Output, word for word, the span of lines that starts at the one containing "This screenshot has height=629, width=1221." and ends at the last line of the records.
___ DATA FOR PROCESSING ___
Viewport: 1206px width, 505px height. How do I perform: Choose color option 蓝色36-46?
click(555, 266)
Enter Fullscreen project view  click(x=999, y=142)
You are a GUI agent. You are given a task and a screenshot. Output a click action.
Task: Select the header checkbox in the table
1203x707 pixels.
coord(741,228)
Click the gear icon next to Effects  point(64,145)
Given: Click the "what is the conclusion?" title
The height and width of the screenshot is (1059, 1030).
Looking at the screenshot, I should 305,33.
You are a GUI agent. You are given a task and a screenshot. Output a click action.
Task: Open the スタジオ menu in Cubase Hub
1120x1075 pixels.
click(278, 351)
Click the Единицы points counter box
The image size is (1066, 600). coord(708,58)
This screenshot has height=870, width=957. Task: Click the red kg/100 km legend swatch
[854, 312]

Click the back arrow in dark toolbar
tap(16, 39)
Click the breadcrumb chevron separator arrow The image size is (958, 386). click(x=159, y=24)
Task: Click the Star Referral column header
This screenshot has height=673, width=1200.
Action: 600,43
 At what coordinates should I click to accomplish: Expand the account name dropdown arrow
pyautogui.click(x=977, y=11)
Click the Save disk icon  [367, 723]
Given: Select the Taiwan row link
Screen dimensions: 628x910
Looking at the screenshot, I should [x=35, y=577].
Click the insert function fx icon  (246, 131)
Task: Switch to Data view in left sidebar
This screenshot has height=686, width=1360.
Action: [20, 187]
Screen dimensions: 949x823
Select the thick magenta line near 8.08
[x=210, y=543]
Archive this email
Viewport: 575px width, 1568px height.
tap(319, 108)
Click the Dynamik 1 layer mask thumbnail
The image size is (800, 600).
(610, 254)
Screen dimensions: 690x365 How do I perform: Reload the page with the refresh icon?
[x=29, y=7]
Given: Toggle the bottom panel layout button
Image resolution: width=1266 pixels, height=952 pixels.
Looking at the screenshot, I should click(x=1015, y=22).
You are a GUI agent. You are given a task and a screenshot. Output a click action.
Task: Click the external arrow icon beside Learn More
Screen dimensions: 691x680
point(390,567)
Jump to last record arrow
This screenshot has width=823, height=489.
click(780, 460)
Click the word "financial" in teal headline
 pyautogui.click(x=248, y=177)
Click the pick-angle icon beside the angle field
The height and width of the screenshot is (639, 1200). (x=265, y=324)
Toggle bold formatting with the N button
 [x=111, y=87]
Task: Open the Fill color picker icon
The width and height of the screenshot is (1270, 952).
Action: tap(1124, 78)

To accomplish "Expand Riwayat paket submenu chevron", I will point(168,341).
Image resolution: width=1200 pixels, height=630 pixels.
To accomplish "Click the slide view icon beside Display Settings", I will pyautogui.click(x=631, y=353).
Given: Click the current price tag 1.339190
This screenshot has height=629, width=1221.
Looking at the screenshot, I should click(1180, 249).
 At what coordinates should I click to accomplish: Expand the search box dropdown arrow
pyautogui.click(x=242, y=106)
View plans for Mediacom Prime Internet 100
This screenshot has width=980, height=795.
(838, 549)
___
■ EXERCISE OUTPUT
This screenshot has height=629, width=1221.
Looking at the screenshot, I should click(1180, 249).
 At what coordinates should I click to accomplish: Expand the search box dropdown arrow
pyautogui.click(x=242, y=106)
View plans for Mediacom Prime Internet 100
This screenshot has width=980, height=795.
(838, 549)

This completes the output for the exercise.